**Study text:**
NBA commissioner Adam Silver has framed his league resuming as a noble pursuit.
He’s doubling down as his league moves toward resuming in Disney World.
Silver, via ESPN:
A lot of people pointed to the financial component to this.
The incremental difference between, at this point, playing and not play isn’t nearly as great as people think – especially given the enormous expense of putting this on. Really, it’s more a sense from the entire NBA community that we have an obligation to try this, because the alternative is to stay on the sidelines and the alternative is to, in essence, give in to this virus.
I’m not sure how much profit people think the league stands to turn from this restart, let alone what Silver believes people think. But I can’t imagine owners continuing if they weren’t making money from this.
Which makes Silver calling it an “obligation” so off-putting.
The NBA is a business to make money. It’s not some cause for the greater good.
Dwight Howard was correct when he said basketball “isn’t needed at this moment.” But he was also too narrow. Basketball isn’t needed at any moment.
Howard’s statement linked him with Kyrie Irving, who is leading a coalition questioning the NBA’s restart. Whatever you think of whether NBA players sitting out would help the current movement of combatting racism in our country, Irving’s coalition is absolutely correct in identifying this grievance: “As an oppressed community we are going on 500-plus years of being systemically targeted, used for our IP [intellectual property]/Talent.”

**What to do:** Extend the commentary on Adam Silver and the NBA restart, starting after its last sentence.

Dataset entries
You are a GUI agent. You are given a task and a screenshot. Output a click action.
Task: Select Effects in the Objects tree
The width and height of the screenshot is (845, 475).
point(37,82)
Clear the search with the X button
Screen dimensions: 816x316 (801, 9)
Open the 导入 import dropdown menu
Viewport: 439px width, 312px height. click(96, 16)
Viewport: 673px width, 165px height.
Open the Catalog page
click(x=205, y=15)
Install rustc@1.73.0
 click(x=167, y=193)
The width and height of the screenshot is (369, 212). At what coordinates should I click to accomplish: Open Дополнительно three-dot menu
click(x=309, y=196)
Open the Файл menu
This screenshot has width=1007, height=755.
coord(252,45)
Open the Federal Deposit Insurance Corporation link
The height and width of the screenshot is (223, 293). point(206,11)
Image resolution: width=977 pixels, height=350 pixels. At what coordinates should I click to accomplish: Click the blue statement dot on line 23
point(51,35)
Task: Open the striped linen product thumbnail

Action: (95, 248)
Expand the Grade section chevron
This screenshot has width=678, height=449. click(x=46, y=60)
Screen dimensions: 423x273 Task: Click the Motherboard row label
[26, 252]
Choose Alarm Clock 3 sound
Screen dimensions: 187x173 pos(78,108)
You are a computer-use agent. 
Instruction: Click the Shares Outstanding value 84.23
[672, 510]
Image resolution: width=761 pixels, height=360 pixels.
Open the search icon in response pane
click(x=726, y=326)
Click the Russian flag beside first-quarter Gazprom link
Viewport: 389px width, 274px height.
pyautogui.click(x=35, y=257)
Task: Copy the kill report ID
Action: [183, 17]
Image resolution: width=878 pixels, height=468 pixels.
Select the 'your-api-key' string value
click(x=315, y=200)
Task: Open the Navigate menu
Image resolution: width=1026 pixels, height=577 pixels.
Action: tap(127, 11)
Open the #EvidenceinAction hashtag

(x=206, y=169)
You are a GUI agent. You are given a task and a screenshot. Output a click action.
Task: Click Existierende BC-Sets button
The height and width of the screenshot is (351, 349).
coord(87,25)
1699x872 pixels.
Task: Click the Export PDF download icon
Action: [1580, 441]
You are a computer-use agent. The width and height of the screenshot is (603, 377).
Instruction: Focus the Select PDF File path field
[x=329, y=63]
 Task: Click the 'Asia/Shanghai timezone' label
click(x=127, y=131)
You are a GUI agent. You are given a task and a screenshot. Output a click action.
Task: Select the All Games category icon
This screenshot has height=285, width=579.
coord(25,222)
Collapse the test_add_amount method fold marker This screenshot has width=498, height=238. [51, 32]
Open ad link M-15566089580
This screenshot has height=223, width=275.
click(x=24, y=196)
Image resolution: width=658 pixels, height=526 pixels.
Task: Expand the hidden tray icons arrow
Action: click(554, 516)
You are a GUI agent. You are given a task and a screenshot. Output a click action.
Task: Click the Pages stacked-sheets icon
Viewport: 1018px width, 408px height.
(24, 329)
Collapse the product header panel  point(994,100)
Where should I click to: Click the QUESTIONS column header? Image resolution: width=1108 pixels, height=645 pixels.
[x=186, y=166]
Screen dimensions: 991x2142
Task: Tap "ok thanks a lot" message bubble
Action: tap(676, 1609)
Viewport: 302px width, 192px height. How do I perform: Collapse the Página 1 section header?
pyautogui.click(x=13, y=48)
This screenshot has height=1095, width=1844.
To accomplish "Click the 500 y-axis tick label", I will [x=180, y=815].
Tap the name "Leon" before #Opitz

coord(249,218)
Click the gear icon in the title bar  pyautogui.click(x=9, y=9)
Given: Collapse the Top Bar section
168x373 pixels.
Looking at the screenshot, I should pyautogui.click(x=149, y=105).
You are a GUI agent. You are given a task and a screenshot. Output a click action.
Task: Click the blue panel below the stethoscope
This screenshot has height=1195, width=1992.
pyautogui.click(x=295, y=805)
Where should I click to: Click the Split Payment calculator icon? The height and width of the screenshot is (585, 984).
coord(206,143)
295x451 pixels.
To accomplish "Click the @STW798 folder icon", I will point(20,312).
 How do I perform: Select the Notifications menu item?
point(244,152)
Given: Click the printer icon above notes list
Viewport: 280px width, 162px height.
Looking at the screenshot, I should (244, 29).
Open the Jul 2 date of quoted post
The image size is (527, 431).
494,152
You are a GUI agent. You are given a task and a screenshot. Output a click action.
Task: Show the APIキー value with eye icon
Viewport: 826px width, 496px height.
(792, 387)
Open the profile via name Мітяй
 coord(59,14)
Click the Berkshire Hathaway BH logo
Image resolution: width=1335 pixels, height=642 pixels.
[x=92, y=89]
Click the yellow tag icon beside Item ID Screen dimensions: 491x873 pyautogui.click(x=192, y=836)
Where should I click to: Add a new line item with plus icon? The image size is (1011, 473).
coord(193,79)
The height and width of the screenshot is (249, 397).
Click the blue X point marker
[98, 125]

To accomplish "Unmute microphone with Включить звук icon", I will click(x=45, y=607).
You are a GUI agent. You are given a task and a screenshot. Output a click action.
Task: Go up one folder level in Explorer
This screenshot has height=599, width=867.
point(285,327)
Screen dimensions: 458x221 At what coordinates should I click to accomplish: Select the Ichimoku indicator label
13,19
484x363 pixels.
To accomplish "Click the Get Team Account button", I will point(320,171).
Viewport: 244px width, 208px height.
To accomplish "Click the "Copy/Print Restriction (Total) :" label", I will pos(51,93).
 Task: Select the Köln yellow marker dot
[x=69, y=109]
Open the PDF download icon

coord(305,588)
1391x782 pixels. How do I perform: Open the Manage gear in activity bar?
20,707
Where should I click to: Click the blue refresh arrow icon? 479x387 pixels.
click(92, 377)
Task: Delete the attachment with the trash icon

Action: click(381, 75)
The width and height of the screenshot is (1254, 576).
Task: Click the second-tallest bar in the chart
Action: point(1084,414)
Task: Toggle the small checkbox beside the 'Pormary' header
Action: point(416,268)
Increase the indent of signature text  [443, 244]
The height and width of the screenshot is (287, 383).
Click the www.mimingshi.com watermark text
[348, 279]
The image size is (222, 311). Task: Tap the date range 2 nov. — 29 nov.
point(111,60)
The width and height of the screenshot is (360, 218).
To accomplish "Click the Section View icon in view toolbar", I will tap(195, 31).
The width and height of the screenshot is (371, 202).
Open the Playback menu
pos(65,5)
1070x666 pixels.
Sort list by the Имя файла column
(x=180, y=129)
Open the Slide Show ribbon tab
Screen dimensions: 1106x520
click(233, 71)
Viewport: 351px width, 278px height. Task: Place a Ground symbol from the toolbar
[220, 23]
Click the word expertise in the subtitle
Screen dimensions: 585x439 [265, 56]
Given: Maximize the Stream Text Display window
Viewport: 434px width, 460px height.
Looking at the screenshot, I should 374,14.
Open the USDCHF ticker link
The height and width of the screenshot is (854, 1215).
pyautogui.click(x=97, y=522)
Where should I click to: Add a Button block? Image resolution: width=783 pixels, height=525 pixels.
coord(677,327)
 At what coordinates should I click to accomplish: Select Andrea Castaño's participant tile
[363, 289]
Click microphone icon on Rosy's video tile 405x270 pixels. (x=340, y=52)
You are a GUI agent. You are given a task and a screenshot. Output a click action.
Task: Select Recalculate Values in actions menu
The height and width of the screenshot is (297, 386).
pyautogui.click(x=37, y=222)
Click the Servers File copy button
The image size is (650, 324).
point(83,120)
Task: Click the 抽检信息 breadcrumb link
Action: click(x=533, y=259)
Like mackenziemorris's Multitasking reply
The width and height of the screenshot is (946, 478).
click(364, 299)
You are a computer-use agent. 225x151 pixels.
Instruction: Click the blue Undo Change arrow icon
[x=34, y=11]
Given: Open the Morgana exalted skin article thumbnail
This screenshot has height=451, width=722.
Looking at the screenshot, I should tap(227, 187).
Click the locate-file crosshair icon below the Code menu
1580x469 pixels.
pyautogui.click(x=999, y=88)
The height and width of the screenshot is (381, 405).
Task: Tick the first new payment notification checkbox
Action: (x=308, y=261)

**Answer to this problem:**
Silver’s remarks make that ring even truer.
The NBA plans to send a predominantly black group of players into relatively unpleasant conditions for several weeks for the league to make money. Owners, mostly white, would stay home and reap the rewards.
And that could all be OK. Owners shouldn’t go to the bubble. That would jeopardize their health and present greater risk for everyone in the bubble. Players should evaluate the plan on its merits. Isolating in Disney World, playing games and protecting high salaries might be a reasonable deal.
But Silver framing the restart as an “obligation” puts the NBA into a higher esteem than it belongs. It’s gross, especially when an actually important topic – the systematic racism plaguing our country – is at the forefront of the national conversation.